EXERCISE DIRECTIONS | Look for the line containing "Identify the click" in the listing below. Retype that line and every subsequent line through the last one, and only those.
————————
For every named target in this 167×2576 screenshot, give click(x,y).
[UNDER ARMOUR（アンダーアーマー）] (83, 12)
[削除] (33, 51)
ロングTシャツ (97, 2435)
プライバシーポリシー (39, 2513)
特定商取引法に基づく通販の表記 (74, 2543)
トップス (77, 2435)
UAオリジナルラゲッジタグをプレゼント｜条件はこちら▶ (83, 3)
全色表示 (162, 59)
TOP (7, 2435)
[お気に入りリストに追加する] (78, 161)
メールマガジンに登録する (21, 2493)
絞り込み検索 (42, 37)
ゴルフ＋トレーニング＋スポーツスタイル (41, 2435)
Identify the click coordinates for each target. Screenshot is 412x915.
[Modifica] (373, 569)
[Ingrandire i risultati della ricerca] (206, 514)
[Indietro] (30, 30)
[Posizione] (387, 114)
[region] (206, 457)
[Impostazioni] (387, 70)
————————
ANSWER TO THIS PROBLEM |
Identify the click coordinates for each target. Screenshot is 412x915.
[Modifica] (373, 569)
[Ingrandire i risultati della ricerca] (206, 514)
[Indietro] (30, 30)
[Posizione] (387, 114)
[region] (206, 457)
[Impostazioni] (387, 70)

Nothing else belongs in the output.